WORK INSTRUCTIONS — Once the line containing "عربي دولي (143, 219)" is found in the records below, return it and each following line exactly, up to and including the line containing "HOME (535, 25)", and nothing else.

DATA —
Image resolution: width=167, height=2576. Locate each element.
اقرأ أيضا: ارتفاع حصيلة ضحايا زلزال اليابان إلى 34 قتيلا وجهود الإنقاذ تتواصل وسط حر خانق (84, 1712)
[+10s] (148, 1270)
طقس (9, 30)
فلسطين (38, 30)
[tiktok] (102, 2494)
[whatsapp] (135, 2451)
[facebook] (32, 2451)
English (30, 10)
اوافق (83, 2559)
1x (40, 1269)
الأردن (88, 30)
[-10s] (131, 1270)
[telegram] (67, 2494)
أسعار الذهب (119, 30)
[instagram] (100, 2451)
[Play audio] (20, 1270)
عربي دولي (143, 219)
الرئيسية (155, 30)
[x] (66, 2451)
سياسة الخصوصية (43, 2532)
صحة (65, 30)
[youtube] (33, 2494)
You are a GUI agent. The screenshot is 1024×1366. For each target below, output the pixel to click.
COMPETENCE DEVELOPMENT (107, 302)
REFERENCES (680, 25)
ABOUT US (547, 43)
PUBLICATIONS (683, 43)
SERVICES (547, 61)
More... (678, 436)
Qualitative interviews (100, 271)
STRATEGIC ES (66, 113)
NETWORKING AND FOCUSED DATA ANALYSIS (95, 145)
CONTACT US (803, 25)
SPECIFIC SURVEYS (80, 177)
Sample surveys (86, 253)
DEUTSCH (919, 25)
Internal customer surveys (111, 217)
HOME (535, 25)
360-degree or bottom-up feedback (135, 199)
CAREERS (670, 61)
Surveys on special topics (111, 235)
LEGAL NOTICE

...

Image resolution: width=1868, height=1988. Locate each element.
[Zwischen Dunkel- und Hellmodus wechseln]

ANSWER TO THE PROBLEM —
عربي دولي (143, 219)
الرئيسية (155, 30)
[x] (66, 2451)
سياسة الخصوصية (43, 2532)
صحة (65, 30)
[youtube] (33, 2494)
You are a GUI agent. The screenshot is 1024×1366. For each target below, output the pixel to click.
COMPETENCE DEVELOPMENT (107, 302)
REFERENCES (680, 25)
ABOUT US (547, 43)
PUBLICATIONS (683, 43)
SERVICES (547, 61)
More... (678, 436)
Qualitative interviews (100, 271)
STRATEGIC ES (66, 113)
NETWORKING AND FOCUSED DATA ANALYSIS (95, 145)
CONTACT US (803, 25)
SPECIFIC SURVEYS (80, 177)
Sample surveys (86, 253)
DEUTSCH (919, 25)
Internal customer surveys (111, 217)
HOME (535, 25)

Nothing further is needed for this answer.